--- Data for this exercise ---

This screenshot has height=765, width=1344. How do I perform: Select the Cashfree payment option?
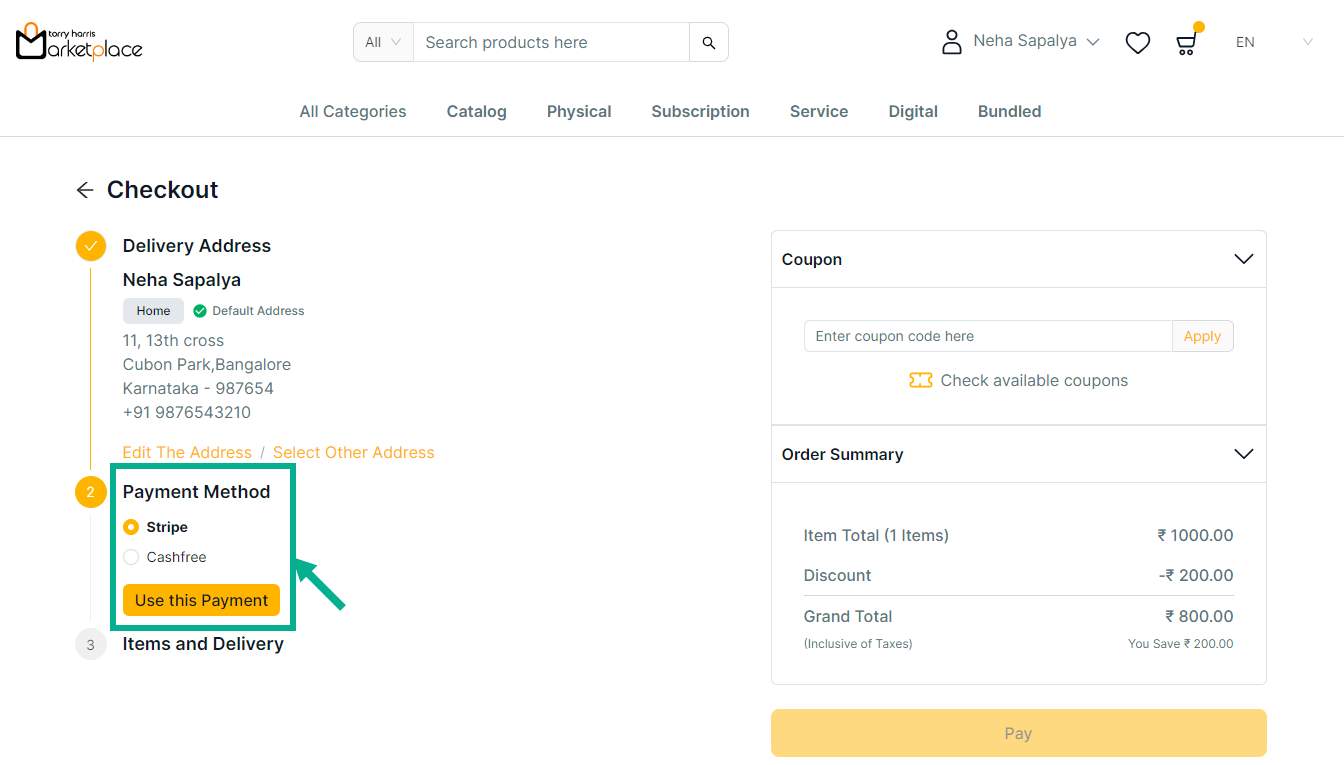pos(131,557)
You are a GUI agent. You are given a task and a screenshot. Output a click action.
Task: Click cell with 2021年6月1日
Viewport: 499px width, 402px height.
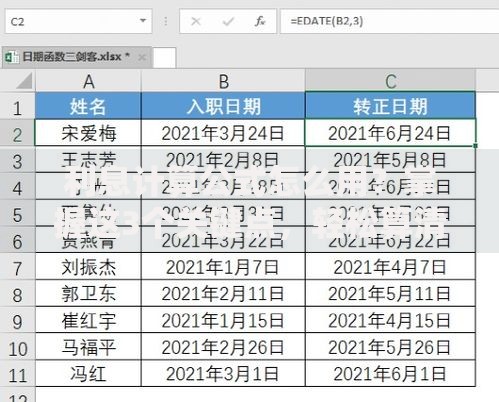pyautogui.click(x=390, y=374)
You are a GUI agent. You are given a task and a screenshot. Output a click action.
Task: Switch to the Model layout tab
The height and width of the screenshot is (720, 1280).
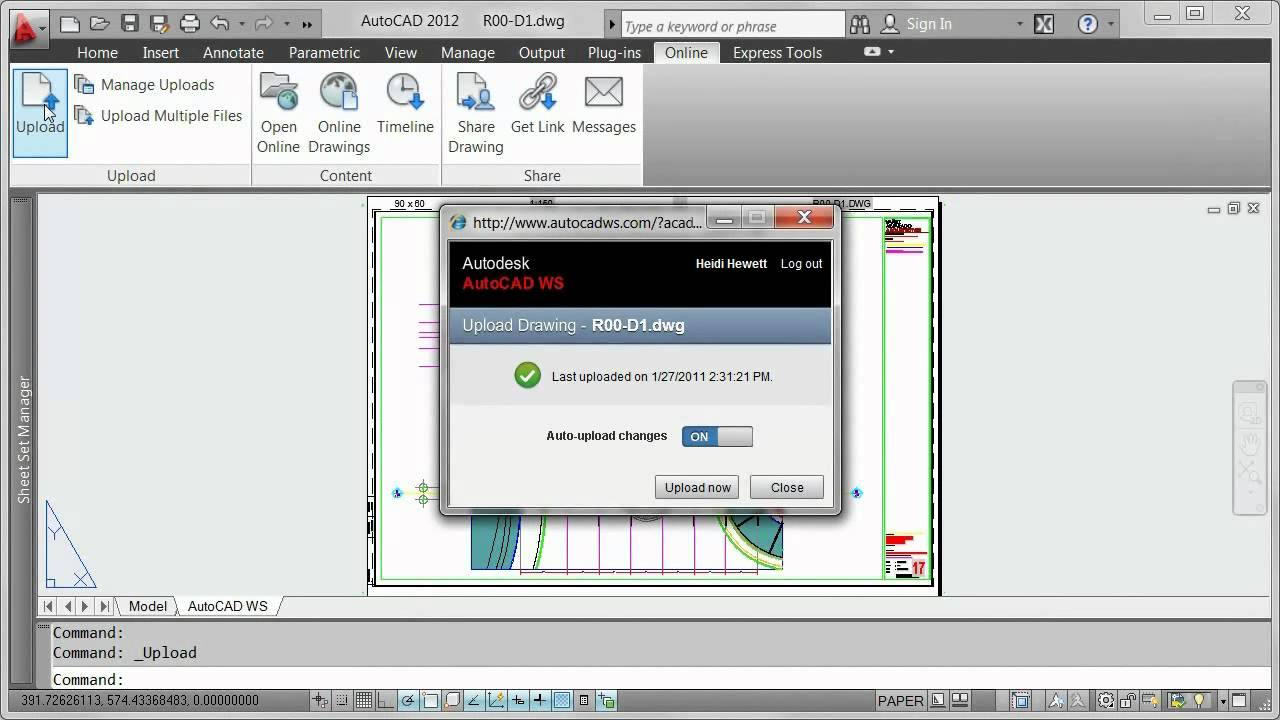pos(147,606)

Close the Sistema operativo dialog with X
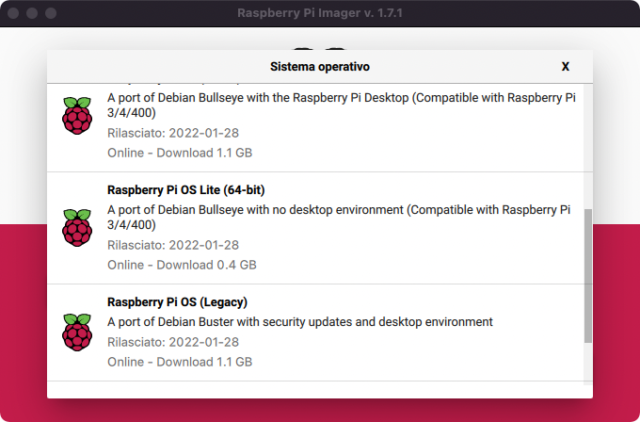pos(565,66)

---
--- Data for this exercise ---

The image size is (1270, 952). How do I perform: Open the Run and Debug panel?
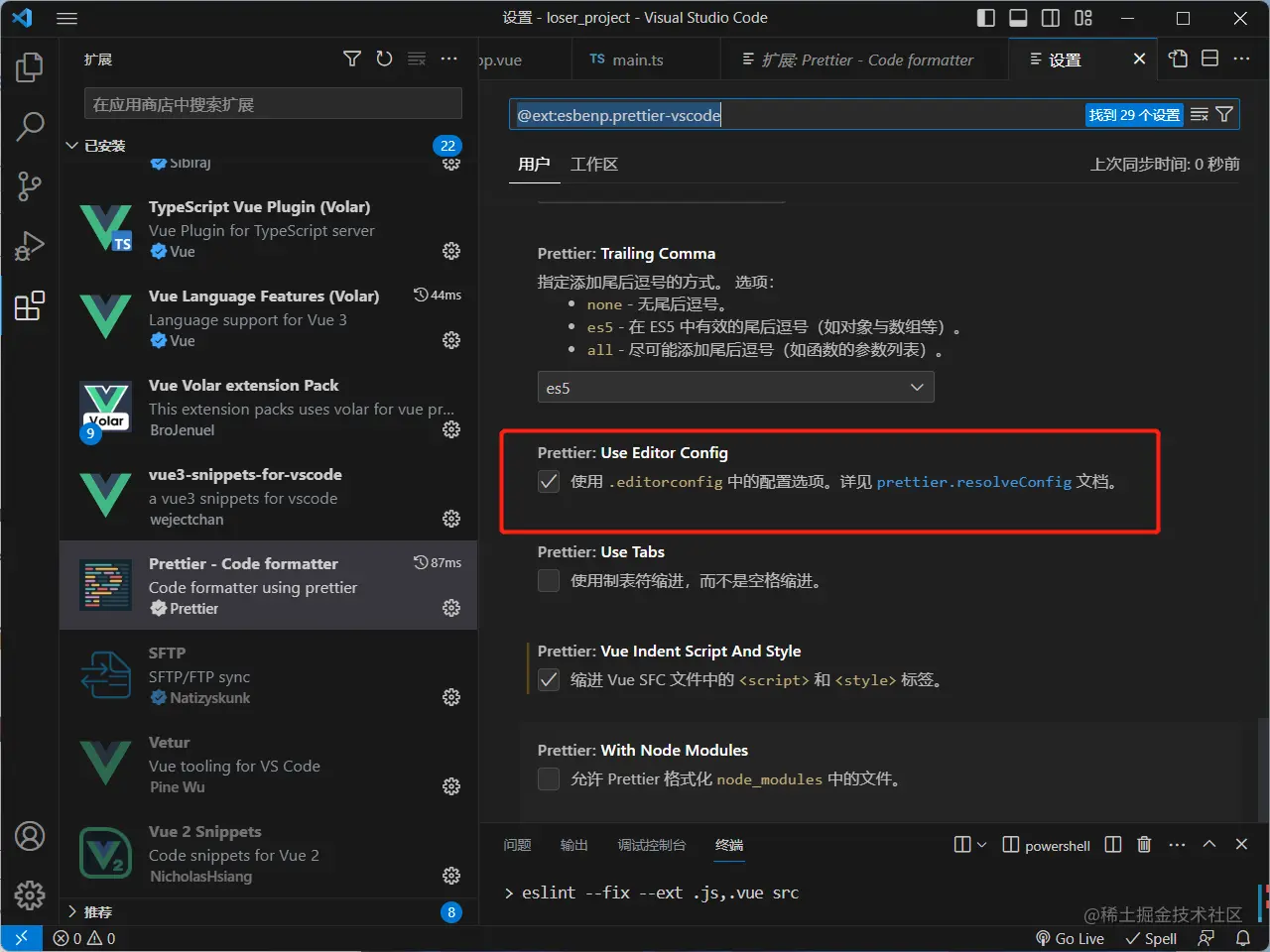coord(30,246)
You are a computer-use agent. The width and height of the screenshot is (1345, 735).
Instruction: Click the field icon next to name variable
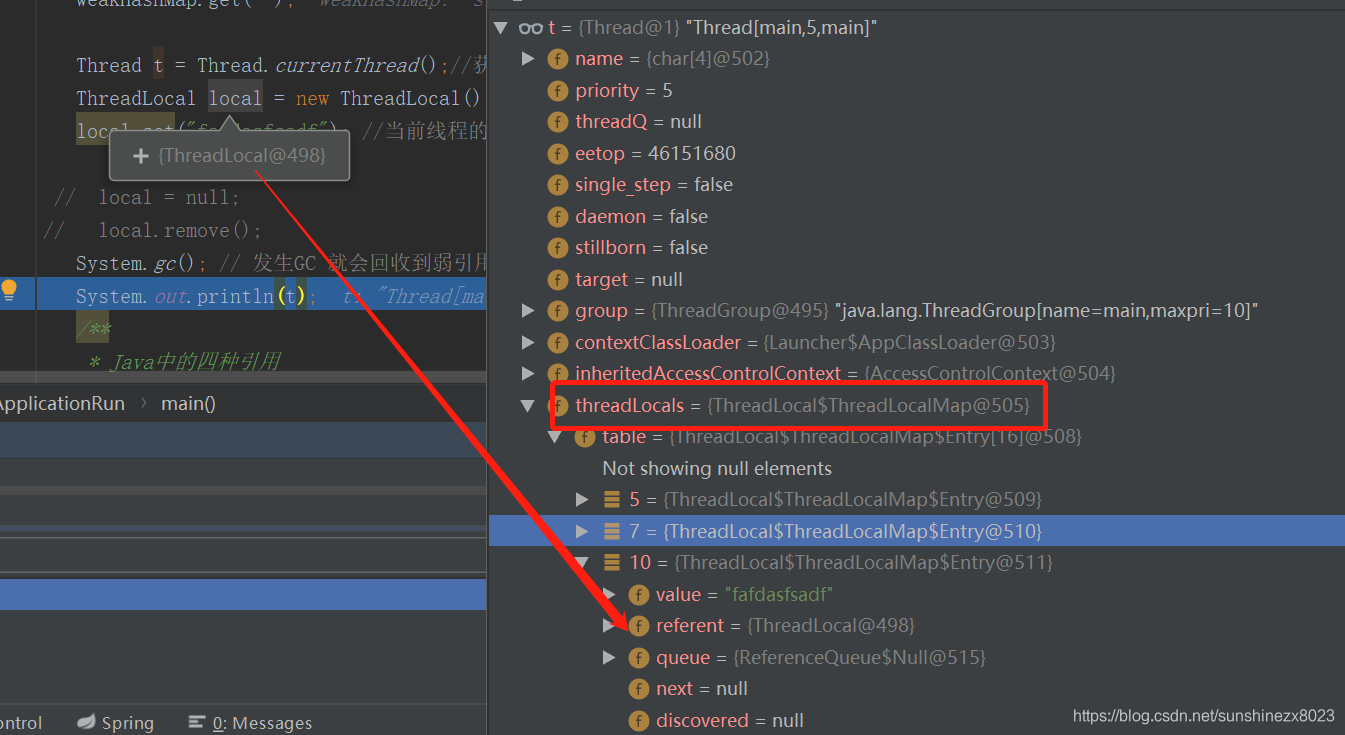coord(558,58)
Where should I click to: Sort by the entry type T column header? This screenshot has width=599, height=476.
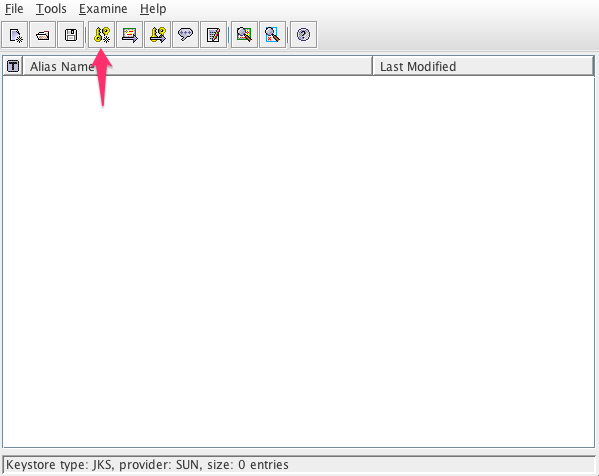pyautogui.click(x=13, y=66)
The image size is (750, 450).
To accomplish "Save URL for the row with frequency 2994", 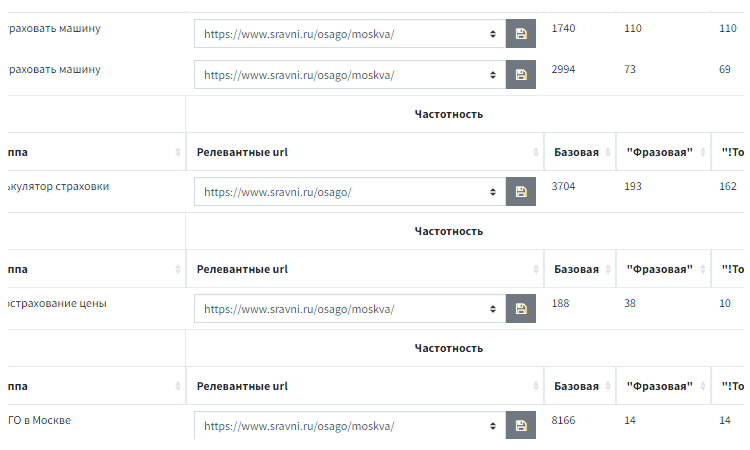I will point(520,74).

---

### Description of the task
Treat the line with "Task: Click cell with 2021年6月1日" as the start and the line with "Task: Switch to the Model layout tab" as the end, and return exactly that span of the data above, both ends included, without pictures.

### Answer for this exercise
Task: Click cell with 2021年6月1日
Viewport: 499px width, 402px height.
pyautogui.click(x=390, y=374)
You are a GUI agent. You are given a task and a screenshot. Output a click action.
Task: Switch to the Model layout tab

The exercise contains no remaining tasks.